I've been very fortunate. I grew up worshiping David Bowie, the Brit of my generation. And I was very fortunate to play with him at Live Aid at Wembley. That was one dream that really didn't disappoint. And he was a fantastic character in real life.
There were some others that weren't quite so successful. I had a bit of a rough time working with Joni Mitchell, not as good a match. I think the album, Dog Eat Dog, stands the test of time and sounds pretty good, but we didn't get on all that well.
So yeah, there's a couple of other people that I'd like to work with. Kate Bush is someone I'd like to work with. Björk I would like to work with. Brian Eno is probably my greatest all time hero. And I know Brian, but we've yet to have an opportunity to do anything together. So yeah, there's a few places to go.
Songfacts: I would love to hear what you would do with Brian Eno, because when I think of you and I think of Brian, I think of people that think outside the box. That would be exciting.
Thomas: It would indeed. Ironically, we're both from the same small town in Suffolk, which is pretty strange. I live there now, he's moved away and he now lives in the town that I grew up in Oxfordshire.
Songfacts: No kidding.
Thomas: Yeah, there's quite a few interesting parallels there.
Songfacts: You're in L.A. now, right? What has brought you out here?
Thomas: Yeah, so if you've heard of the TED Conference, I'm at the TED Conference this week and I've been its musical director the last ten years. It starts today. So what I do there is I bring in the talent. We have a few musical acts mixed among the other speakers. And I also organize a house band, which plays a musical intro into each of the sessions.
Songfacts: Who's in the band?
Thomas: Actually, the band varies from one year to another. This year they are all under 17, and they're from a program called City Music, which is an inner city after hours jazz and rock jamming program. So this is the cream of the crop, some of the best young musicians in the country have flown into Long Beach to be the house band this year.
Songfacts: So what else are you working on? Do you plan to do some touring behind the new album?
Thomas: Yes. I've got a couple more months to finish the album, and then I hope to tour. The album will come out the end of the summer and I hope to tour at the same time. And then the other thing is I've been building this sort of transmedia game, which will run for three months up to the release of the album. And that's something you can do on the Web for free, like on thomasdolby.com. It hasn't started yet. It will start in a few weeks' time. And basically, this is an exploration of a fictional landscape built around a mythology that's in the characters and the places within my songs going back to the beginning.

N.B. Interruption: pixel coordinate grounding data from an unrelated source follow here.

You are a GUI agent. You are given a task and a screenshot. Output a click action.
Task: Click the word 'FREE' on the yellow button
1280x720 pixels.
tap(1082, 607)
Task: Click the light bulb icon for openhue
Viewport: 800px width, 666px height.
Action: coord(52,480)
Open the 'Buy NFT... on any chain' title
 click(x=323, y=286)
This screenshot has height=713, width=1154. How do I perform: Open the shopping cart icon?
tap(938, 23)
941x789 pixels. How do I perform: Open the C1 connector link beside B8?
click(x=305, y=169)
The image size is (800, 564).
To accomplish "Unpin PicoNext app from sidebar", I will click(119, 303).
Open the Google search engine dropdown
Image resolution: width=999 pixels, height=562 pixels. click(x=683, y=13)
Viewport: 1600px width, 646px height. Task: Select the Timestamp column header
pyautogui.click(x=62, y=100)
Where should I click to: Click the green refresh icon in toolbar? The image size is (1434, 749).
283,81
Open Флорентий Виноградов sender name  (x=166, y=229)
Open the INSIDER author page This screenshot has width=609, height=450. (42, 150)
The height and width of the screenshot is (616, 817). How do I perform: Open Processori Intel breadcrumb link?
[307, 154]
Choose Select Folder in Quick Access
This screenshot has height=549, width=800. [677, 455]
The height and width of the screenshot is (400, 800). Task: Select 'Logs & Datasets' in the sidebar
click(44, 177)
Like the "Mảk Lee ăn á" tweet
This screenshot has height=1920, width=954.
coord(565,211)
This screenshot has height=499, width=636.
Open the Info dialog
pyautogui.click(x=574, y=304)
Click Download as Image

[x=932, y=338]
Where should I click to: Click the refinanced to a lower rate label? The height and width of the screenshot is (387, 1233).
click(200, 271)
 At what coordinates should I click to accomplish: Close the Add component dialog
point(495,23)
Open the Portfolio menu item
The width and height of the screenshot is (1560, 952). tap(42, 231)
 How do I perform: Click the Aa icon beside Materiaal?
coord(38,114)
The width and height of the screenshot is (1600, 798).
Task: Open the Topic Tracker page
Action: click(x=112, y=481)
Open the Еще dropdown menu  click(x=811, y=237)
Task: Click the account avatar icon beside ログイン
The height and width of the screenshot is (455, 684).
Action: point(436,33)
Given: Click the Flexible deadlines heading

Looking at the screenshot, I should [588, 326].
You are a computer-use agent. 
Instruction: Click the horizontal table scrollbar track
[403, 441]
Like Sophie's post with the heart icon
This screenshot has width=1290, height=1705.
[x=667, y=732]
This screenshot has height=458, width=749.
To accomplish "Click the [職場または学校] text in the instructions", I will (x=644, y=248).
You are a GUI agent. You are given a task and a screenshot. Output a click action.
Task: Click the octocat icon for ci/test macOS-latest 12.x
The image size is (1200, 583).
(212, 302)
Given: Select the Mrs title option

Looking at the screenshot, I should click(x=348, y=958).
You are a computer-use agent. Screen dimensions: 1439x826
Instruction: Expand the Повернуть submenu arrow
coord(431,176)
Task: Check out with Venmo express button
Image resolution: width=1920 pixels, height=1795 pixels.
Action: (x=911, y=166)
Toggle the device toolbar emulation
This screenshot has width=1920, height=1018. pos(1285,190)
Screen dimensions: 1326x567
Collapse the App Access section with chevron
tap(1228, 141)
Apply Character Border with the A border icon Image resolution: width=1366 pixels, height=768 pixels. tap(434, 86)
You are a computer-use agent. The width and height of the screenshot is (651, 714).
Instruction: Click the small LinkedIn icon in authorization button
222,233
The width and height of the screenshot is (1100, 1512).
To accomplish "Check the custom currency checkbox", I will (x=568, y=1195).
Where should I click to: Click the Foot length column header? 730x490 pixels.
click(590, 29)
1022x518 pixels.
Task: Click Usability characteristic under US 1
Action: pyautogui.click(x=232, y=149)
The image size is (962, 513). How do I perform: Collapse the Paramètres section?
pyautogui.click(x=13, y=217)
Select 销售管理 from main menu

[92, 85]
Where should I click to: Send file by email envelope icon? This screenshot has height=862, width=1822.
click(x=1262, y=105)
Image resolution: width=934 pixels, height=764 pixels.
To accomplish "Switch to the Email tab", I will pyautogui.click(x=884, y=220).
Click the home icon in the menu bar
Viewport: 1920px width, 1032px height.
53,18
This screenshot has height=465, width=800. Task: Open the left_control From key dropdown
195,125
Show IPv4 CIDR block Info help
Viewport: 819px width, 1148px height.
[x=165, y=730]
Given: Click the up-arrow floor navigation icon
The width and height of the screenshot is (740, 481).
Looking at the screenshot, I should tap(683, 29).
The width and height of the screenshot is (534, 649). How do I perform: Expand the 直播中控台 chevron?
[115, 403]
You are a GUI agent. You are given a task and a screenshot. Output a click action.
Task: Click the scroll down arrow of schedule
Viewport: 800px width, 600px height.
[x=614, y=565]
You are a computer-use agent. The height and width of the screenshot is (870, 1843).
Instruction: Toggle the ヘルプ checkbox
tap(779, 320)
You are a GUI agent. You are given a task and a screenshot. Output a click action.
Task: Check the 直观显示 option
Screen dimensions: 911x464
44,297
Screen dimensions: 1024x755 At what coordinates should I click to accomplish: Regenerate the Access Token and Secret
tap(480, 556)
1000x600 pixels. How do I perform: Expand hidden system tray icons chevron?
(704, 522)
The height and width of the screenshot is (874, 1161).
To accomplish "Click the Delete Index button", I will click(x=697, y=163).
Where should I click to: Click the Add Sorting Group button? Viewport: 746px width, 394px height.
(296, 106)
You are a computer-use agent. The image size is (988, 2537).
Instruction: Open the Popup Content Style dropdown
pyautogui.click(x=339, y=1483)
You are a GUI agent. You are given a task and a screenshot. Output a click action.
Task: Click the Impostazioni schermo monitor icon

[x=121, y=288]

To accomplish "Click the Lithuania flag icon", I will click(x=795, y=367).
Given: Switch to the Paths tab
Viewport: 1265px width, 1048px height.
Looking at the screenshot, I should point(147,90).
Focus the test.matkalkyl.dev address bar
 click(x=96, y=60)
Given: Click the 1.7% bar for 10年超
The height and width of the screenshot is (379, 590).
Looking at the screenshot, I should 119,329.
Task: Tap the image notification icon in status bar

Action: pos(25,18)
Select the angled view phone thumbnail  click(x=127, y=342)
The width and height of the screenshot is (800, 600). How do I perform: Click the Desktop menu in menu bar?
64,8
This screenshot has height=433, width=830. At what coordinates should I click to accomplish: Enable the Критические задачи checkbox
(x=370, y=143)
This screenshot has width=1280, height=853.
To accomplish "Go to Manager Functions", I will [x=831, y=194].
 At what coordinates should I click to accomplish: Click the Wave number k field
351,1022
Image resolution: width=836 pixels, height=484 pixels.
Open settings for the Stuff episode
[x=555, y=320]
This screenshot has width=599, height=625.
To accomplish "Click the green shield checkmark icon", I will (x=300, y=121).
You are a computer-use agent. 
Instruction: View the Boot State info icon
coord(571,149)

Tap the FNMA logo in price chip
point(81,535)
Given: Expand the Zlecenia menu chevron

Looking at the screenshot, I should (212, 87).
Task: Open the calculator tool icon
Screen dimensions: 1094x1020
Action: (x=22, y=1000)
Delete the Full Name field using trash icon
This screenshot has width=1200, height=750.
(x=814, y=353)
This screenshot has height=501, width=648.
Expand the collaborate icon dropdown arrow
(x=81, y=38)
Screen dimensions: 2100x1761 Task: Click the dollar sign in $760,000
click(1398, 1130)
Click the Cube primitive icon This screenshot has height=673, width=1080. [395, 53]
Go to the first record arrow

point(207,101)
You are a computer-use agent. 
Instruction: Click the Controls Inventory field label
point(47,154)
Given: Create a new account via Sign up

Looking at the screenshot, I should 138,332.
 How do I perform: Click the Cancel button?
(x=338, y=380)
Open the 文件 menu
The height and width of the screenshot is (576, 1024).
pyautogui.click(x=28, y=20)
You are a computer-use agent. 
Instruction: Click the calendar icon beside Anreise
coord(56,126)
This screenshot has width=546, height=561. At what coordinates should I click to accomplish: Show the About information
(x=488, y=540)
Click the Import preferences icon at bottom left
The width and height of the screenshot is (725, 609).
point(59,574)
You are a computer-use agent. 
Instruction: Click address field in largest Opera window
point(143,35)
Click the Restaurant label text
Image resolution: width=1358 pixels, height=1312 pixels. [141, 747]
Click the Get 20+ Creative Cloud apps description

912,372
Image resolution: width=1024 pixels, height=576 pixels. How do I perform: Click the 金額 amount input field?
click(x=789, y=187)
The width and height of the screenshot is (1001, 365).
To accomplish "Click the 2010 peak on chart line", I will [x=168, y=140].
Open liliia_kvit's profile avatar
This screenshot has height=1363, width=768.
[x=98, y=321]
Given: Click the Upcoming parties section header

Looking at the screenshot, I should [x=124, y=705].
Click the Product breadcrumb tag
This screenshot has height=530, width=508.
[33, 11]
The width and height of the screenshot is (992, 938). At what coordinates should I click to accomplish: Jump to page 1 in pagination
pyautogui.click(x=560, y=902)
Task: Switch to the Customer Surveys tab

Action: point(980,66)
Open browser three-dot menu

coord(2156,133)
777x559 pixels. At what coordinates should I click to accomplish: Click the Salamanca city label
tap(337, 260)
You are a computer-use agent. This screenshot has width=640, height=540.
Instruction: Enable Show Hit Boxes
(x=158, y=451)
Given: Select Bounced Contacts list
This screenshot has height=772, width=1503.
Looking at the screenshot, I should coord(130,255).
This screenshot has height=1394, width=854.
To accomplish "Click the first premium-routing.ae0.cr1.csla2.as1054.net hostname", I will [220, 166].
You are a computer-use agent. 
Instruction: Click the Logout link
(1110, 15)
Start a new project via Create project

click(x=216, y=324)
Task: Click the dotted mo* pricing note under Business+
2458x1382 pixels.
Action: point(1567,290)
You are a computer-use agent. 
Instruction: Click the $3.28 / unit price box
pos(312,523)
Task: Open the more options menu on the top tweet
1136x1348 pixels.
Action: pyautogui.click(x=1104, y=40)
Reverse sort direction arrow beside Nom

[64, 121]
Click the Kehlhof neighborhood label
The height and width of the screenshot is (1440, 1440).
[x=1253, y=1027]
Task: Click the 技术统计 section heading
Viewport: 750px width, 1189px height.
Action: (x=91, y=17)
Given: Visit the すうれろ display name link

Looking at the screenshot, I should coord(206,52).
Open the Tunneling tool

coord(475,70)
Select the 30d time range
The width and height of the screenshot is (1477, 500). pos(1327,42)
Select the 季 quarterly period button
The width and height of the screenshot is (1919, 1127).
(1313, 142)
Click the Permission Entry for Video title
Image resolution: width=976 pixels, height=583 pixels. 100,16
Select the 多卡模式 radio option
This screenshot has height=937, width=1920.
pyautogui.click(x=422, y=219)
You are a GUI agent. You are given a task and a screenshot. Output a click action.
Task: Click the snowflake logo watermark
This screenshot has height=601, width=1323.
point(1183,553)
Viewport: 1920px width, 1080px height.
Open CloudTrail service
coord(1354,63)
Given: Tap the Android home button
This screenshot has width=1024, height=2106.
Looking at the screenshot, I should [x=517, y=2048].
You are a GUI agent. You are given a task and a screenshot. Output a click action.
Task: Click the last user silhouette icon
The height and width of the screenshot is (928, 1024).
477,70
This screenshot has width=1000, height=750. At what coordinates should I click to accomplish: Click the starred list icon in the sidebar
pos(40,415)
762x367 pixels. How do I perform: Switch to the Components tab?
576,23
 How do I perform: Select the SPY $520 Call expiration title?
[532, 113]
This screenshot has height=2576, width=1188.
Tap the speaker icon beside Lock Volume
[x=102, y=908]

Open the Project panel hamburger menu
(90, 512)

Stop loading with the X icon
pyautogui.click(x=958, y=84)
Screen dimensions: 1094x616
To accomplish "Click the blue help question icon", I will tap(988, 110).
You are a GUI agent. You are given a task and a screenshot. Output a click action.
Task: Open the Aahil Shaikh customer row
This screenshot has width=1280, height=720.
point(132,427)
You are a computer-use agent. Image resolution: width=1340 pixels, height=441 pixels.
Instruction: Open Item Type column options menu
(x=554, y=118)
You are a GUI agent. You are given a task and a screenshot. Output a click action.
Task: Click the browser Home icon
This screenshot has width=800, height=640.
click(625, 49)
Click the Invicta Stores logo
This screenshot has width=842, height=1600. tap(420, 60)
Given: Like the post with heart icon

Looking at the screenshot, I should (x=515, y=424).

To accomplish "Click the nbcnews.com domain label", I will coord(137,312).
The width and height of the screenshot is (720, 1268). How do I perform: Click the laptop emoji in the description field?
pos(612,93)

Songfacts: That sounds like a big project.
Thomas: It's a huge project, yes. It's kind of a collaborative fiction. I mean, there is a graphic element. You are working a way around a fictional map, which is, in fact, a Google map, but it's not any land masses that you would recognize. This is pure fiction. As you move around this map sort of unraveling secrets and interacting with other players, the tribe that you're in has to collaboratively solve a puzzle. And the winning tribe will get a very special prize in the summer: I'll do a secret gig for them at which I will perform A Map of the Floating City in full.
Songfacts: You're using technology to sort of broaden what music can do. And in this era, where a lot of musicians are running scared because they can't sell CDs any longer, it doesn't seem like there's any fear in you. You're just trudging forward with new ideas.
Thomas: Yeah, that's always where I'm most excited to be, really. I need to constantly find ways to challenge and stimulate myself, and the more uncertain and uncharted the territory is, the more creative I become.
Songfacts: It sounds like your song said, you're still a hyperactive guy.
Thomas: Certainly on the creative front. I mean, socially I'm a bit of a hermit these days, so I think you could call me bi-polar.
We spoke with Thomas Dolby on March 16, 2011.